• TASK TO COMPLETE: Every entry should be returned unchanged, with the pictures omitted.

• DATA FOR THIS EXERCISE:
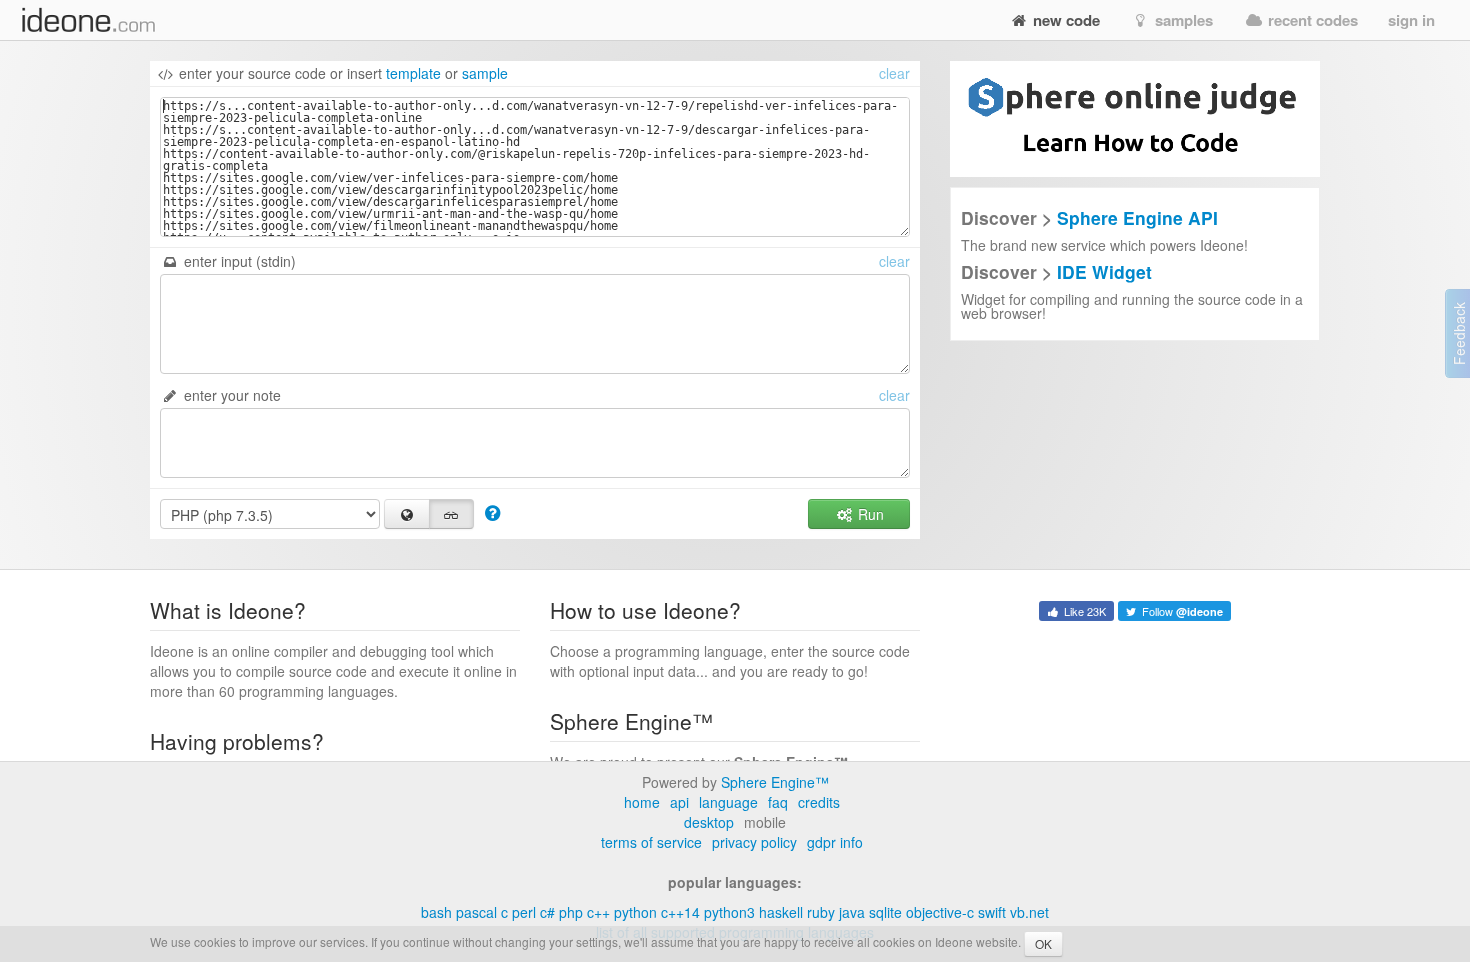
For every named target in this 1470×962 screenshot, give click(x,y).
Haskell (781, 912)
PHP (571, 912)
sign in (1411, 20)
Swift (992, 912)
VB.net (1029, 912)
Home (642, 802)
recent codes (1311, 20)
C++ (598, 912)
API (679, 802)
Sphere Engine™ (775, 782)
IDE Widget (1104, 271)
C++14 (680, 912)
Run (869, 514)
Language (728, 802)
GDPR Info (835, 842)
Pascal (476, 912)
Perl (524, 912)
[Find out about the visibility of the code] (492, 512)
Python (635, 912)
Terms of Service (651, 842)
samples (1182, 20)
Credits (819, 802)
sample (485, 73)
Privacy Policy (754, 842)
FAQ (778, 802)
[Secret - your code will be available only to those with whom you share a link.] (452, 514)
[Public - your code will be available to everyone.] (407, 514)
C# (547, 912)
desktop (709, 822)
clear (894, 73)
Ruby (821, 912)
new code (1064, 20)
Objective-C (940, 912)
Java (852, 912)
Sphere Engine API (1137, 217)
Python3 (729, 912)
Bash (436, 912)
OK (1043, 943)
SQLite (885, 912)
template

• SOLUTION TO THE EXERCISE:
For every named target in this 1470×962 screenshot, give click(x,y).
Haskell (781, 912)
PHP (571, 912)
sign in (1411, 20)
Swift (992, 912)
VB.net (1029, 912)
Home (642, 802)
recent codes (1311, 20)
C++ (598, 912)
API (679, 802)
Sphere Engine™ (775, 782)
IDE Widget (1104, 271)
C++14 (680, 912)
Run (869, 514)
Language (728, 802)
GDPR Info (835, 842)
Pascal (476, 912)
Perl (524, 912)
[Find out about the visibility of the code] (492, 512)
Python (635, 912)
Terms of Service (651, 842)
samples (1182, 20)
Credits (819, 802)
sample (485, 73)
Privacy Policy (754, 842)
FAQ (778, 802)
[Secret - your code will be available only to those with whom you share a link.] (452, 514)
[Public - your code will be available to everyone.] (407, 514)
C# (547, 912)
desktop (709, 822)
clear (894, 73)
Ruby (821, 912)
new code (1064, 20)
Objective-C (940, 912)
Java (852, 912)
Sphere Engine API (1137, 217)
Python3 (729, 912)
Bash (436, 912)
OK (1043, 943)
SQLite (885, 912)
template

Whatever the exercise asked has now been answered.